◆ ACTIVITÉS À RÉALISER ◆
**a)** Dans le texte sur le canal, de combien le canal réduirait-il le nombre de camions sur l’A1 ?
**b)** Recopiez le passage du texte sur le canal situé entre « Je peux difficilement » et « destination des agriculteurs. », ces deux bornes comprises.
**c)** Les affirmations suivantes concordent-elles avec le texte sur le canal ? Répondez par oui ou par non et citez les mots du texte qui tranchent.
(i) La bassine prévue aurait un volume de 14 millions de m3.
(ii) Le transport fluvial est présenté comme moins polluant que le transport ferroviaire.
(iii) Le Collectif Stop Canal comprend des étudiants de l’UTC.

==== TEXTE À EXAMINER ====

Pour la conseillère régionale, ce projet écologique permettrait de désengorger l’A1 dont la file de droite est saturée par les camions.

Le député espérait lui que ce projet social tiendrait ses promesses d’emplois pour des milliers de chômeurs.
Je peux difficilement le leur reprocher, il y a peu, je le pensais aussi. Mais c’était avant. C’était avant que j’assiste à une réunion du Collectif Stop Canal composé d’étudiants de l’UTC, d’anciens bateliers et d’une foule de citoyens.
Quelques lectures ont ensuite suffi à transformer les discours de vœux en vœux pieux.

Sur l’écologie, ce n’est pas le transport routier de l’A1 qui sera concurrencé par le canal mais le transport ferroviaire pourtant moins polluant que le transport fluvial. Le canal réduirait d’à peine 3 % le nombre de camions sur l’A1. Pour assurer le niveau d’eau dans le canal, il est prévu de construire une bassine de 14 millions de m3. Ne comptez pas sur moi pour la justifier alors que j’affichais tout l’été, sur les fenêtres de la mairie, les interdictions préfectorales d’arrosage des potagers et d’irrigation à destination des agriculteurs.

==== MATÉRIEL D’ÉTUDE ====

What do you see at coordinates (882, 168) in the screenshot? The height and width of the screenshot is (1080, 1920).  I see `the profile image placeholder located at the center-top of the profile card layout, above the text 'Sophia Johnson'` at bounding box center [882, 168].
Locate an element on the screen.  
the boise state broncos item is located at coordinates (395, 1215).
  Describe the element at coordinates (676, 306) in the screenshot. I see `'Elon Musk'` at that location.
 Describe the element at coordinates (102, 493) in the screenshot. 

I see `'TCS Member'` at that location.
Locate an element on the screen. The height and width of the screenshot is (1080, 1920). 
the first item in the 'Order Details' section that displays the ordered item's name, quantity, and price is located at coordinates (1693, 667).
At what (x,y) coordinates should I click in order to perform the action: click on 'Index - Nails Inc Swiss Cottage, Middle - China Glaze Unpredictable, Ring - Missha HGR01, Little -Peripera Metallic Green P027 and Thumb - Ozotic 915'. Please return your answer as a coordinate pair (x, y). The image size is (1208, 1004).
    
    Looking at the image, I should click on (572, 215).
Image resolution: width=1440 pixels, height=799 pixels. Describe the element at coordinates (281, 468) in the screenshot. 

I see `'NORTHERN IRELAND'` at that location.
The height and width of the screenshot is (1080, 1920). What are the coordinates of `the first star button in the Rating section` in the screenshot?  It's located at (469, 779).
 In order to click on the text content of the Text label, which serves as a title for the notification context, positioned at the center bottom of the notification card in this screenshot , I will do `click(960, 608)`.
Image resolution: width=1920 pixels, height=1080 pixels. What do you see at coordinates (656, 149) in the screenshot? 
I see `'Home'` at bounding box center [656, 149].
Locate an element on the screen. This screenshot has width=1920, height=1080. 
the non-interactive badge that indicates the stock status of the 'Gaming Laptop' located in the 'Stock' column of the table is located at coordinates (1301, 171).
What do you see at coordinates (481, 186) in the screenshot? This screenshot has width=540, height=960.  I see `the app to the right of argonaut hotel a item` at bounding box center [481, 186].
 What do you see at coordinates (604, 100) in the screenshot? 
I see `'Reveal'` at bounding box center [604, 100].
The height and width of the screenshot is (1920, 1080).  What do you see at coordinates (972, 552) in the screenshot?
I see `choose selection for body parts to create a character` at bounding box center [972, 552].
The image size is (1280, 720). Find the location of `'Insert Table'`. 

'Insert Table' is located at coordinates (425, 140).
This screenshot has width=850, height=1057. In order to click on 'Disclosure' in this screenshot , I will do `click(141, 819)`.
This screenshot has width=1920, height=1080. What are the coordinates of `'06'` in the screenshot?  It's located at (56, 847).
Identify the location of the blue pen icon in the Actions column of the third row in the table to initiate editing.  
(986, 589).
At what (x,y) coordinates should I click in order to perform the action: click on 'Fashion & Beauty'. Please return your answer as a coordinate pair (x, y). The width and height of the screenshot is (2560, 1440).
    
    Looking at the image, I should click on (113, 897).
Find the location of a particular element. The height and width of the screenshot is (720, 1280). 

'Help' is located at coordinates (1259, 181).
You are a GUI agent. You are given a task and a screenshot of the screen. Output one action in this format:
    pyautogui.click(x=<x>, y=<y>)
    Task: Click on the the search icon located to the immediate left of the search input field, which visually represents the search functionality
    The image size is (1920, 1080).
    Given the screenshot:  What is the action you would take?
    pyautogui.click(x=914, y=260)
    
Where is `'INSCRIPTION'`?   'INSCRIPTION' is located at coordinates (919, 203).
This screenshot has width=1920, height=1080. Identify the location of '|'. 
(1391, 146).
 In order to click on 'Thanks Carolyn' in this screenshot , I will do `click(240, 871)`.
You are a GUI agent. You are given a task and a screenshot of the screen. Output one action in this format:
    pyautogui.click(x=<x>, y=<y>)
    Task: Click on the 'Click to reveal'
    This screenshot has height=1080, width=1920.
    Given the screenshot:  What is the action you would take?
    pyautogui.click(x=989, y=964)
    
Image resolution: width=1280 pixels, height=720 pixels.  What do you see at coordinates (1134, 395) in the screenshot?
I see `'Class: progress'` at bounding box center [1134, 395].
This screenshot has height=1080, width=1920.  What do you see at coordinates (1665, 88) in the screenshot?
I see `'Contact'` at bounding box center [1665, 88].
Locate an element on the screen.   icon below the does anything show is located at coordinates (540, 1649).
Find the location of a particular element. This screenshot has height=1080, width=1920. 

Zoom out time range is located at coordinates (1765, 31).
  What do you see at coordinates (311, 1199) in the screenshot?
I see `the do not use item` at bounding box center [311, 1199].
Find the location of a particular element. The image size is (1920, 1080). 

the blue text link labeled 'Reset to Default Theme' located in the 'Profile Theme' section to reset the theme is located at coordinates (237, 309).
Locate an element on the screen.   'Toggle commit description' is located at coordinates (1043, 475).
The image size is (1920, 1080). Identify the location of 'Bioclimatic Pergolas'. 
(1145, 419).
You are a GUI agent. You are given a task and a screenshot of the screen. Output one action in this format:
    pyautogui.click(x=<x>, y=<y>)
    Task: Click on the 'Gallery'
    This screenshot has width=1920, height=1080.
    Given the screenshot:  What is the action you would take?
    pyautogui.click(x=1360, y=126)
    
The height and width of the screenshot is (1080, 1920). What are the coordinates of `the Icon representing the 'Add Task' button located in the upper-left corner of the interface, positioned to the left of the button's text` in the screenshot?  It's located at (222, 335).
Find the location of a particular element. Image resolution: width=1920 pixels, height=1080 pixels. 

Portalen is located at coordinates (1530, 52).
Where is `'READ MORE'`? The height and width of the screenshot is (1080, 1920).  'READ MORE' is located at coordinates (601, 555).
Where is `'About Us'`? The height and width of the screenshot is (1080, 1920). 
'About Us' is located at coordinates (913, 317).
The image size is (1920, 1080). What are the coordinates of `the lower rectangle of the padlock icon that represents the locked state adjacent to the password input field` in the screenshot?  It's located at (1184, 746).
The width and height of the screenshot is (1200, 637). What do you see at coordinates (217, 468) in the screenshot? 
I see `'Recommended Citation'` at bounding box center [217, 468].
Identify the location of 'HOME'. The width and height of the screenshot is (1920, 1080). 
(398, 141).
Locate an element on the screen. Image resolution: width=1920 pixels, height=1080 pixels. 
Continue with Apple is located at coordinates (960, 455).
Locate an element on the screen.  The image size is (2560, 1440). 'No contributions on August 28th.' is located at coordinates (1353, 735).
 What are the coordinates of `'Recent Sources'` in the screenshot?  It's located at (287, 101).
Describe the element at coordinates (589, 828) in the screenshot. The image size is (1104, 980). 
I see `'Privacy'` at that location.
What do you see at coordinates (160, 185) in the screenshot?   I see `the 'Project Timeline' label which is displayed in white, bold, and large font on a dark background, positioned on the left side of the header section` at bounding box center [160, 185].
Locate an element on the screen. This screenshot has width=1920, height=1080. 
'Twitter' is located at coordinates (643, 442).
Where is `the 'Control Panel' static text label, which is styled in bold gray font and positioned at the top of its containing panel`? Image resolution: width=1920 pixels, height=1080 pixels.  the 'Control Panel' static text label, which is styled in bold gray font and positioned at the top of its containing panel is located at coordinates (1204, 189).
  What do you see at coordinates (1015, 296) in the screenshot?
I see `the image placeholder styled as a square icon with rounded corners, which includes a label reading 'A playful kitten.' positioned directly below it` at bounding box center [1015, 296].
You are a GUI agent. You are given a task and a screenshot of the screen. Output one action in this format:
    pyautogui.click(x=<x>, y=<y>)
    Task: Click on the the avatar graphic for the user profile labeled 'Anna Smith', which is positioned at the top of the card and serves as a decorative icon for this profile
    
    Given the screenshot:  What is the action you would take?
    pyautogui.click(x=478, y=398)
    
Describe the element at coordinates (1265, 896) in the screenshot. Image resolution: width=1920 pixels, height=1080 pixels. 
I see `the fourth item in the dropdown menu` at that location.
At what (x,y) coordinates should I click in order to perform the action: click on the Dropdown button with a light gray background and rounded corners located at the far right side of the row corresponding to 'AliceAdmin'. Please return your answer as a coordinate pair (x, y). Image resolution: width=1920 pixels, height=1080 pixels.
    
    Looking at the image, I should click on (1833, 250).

====

◆ RÉSULTATS PAR CONSIGNE ◆
**a)** D’à peine 3 %.

**b)**
Je peux difficilement le leur reprocher, il y a peu, je le pensais aussi. Mais c’était avant. C’était avant que j’assiste à une réunion du Collectif Stop Canal composé d’étudiants de l’UTC, d’anciens bateliers et d’une foule de citoyens.
Quelques lectures ont ensuite suffi à transformer les discours de vœux en vœux pieux.

Sur l’écologie, ce n’est pas le transport routier de l’A1 qui sera concurrencé par le canal mais le transport ferroviaire pourtant moins polluant que le transport fluvial. Le canal réduirait d’à peine 3 % le nombre de camions sur l’A1. Pour assurer le niveau d’eau dans le canal, il est prévu de construire une bassine de 14 millions de m3. Ne comptez pas sur moi pour la justifier alors que j’affichais tout l’été, sur les fenêtres de la mairie, les interdictions préfectorales d’arrosage des potagers et d’irrigation à destination des agriculteurs.

**c)**
(i) Oui : « il est prévu de construire une bassine de 14 millions de m3 ».
(ii) Non : « le transport ferroviaire pourtant moins polluant que le transport fluvial ».
(iii) Oui : « composé d’étudiants de l’UTC ».